Rhetoric and Non-ergodicity Management

My latest at EE is a stab at a Schumpeter-Knight-Kirzner-North synthesis. Boiled down, I find it useful to distinguish risk, uncertainty, and non-ergodicity as zones in a function of decreasing knowledge of possible outcomes. Risk describes well-governed, well-understood probability functions. Uncertainty describes well-governed, but poorly understood probability functions, and non-ergodicity describes wild probability functions. Another way to think about it that risk is a threat to an individual, uncertainty is a threat to a firm, and non-ergodicity is a threat to society. I’m not sure if the way I parse these ideas are capital-T True, but to me this is useful. At the risk of immodesty, that’s good enough for me.

Protection against the unknown satisfies deep atavistic cravings common to many species. In humans, this desire is strong enough to divert many billions of dollars into insurance schemes of one sort or another. A, if not the, function of the finance industry (or at least the vibrant, robust derivatives markets) is to allow people to pool and trade risk (even when what they’re actually trading is uncertainty), easing tensions about the obscure future, permitting long-term planning and investment. Read through a 10-K sometime and you’ll see that quite a bit of the fluff is devoted to talk about how the firm devotes resources to contingency planning and how well diversified they are. One of the big reasons many economists flog the virtues of a stable rule of law is that the productive capacity of the many industries of the nation suffer when the threat of capricious expropriation looms. 

I submit to you that the hedge we enjoy against big social upheaval (by this, I mean developments that destroy entire industries, change the political process, or result in mass migrations) is rhetoric. If citizens are comfortable with the decline of patterns of production and exchange, they will be naturally less prone to petitioning the legislature for redress. A civilization that tolerates dynamism, that accepts the destruction part of creative destruction will more aptly resist ossification. The civilization that yields to truculent Ludditism will waste precious resources on protecting incumbents, shielding defunct industry, and perpetuating inefficiency. A society, in other words, of untempered backwards-looking faith is one that will mire itself in the treacle of the past.

Our best hedge against non-ergodicity is to learn to stop worrying and love what truly matters in life.

The Joy of Storytelling

The local bar was one they had all started coming to quite recently, but soon they found they couldn’t get away from it. They came not for the brews but for the conversation. No one knew who was the first regular at the place, but slowly a group had formed. They were not entirely like-minded, and certainly not all of the same background or age. But there was something that each of them found in each of the other that kept them coming back; the conversations born of the group were just so much better than any pair of them could have produced.

Francis began to speak, and they hushed up from their various side conversations. For this was their strange habit; they talked all together sometimes, and more often in smaller subgroups, but every so often one would speak up and the rest would listen for a spell.

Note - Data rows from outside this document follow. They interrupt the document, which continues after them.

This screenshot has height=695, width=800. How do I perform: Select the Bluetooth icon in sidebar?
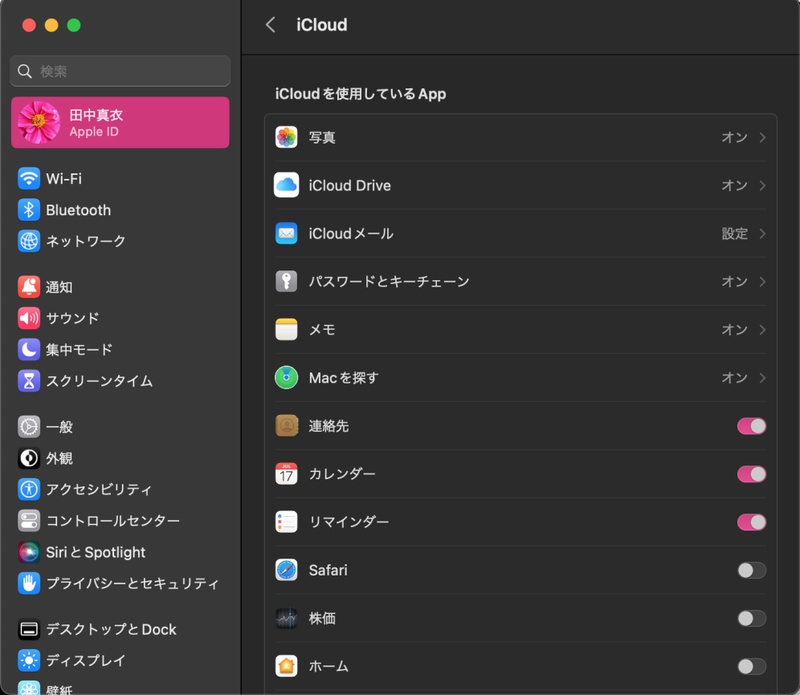tap(30, 210)
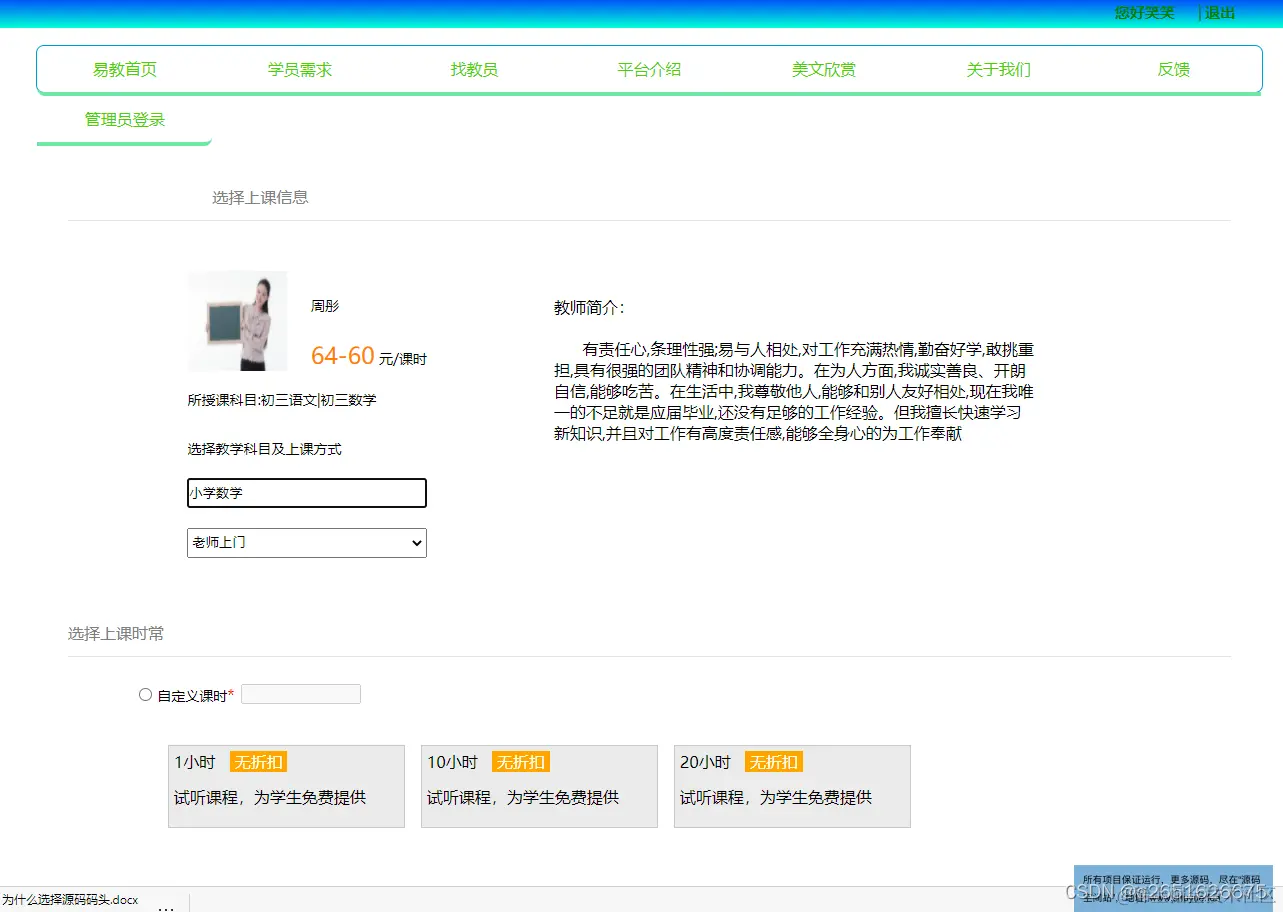Open the 平台介绍 page
This screenshot has height=912, width=1283.
tap(648, 69)
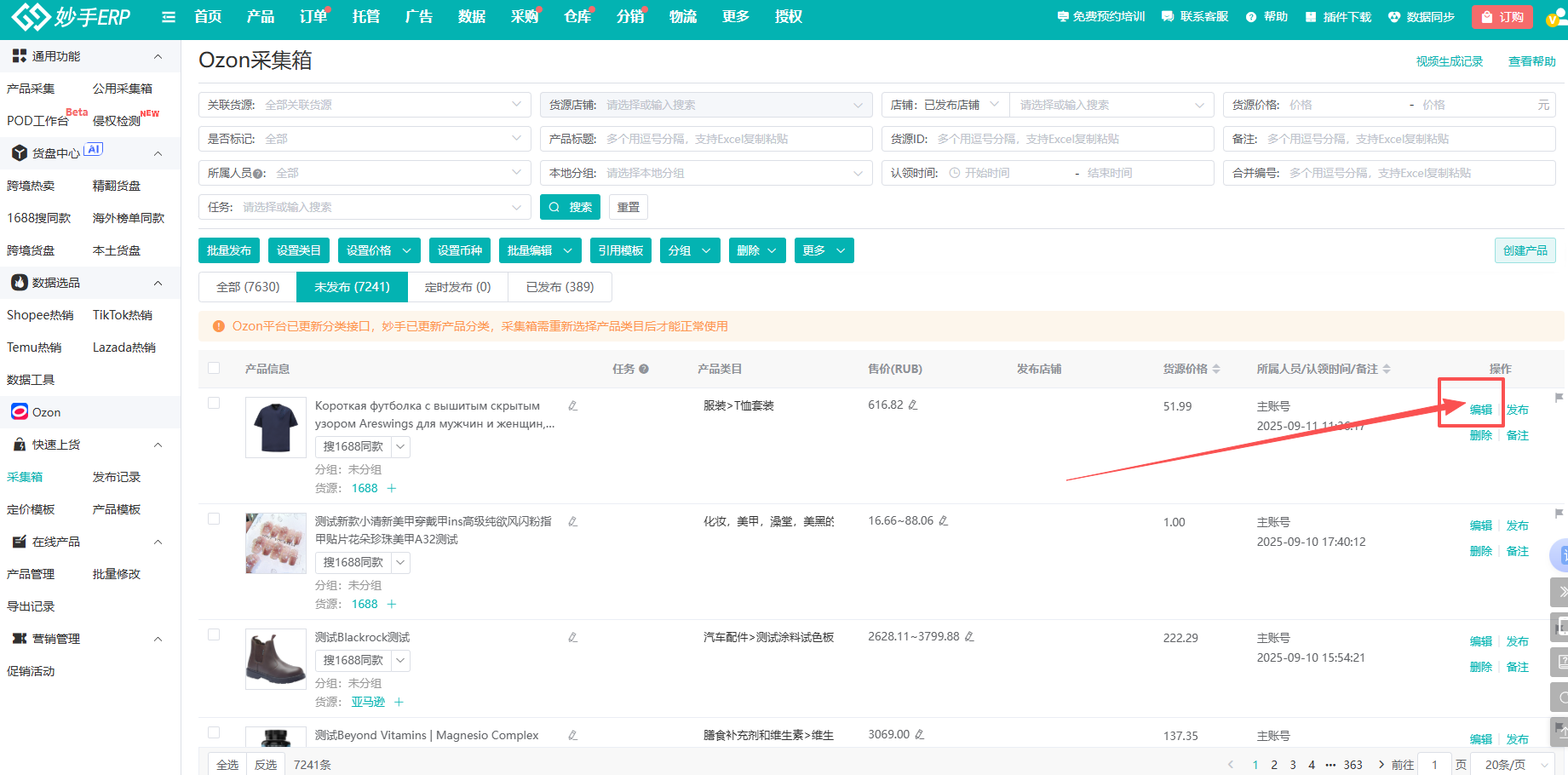Click the pencil icon beside the T-shirt title

tap(573, 406)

“Arguments and essays are storytelling, no different in kind than novels or comic books.”

“I think we’ve heard this one before,” Black noted with a grin.

“But you’re taking it kind of far this time,” Ham protested, “storytelling is storytelling, but there are consequences. Some stories help us find truth. Some are responsible for real, material progress.”

“There are all kinds of truth,” Francis continued, “and material progress is stumbled on in a lot of different ways. Engineers playing around with creating the laser just thought they were doing something cool, and now it fixes eyes. Botox was made purely for the purposes of vanity, and now is used to treat chronic migraines.”

“That’s all well and good, but no one ever cured migraines with a comic book,” Van replied.

“Are you going to let him say his piece?” Will chastised.

“Careful about indulging my desire for a captive audience,” Francis said by way of thanks, “different sorts of stories serve different purposes, I’ll grant you all. But most of the time we tell them for the same reasons; because we love stories, we love to explore their structure, play with different ways of telling them, find different endings. It’s the same with philosophy and science. Don’t you find ideas kind of beautiful? Once you really get into them? Isn’t argument really about feeling that your cherished ideas have been tarnished in some way by other people’s?”

“OK, we get it,” Marc jumped in, “ideas are fun. Novels are fun. They’re all stories. We’ve heard this all before, you’ve told this story maybe one time too many. Where are you going with this?”

“You sure are an impatient lot,” Francis replied, “but you’re the biggest addicts of all! None of you are specialists in the areas we tell stories about, yet none of you can cease talking about this stuff, coming up with notions, ideas more or less baked, throwing the spaghetti to see what sticks.”

“That’s what everyone’s getting at dude,” Ron said, “you’re preaching to the choir. We get it. Move on.”

“The best stories never get old,” Francis murmured, and they laughed, and moved on to to less well-worn ground. As the hours stretched out, they peeled off in ones and twos, eventually all returning back to their homes and their families.

Duke and Francis were the last to leave. “I think you’re muscling in on my turf with this approach,” Duke said.

“It’s not polite to break the fourth wall,” Francis replied as they walked out. Duke thought the term came from theater, not prose, but he decided to let it be.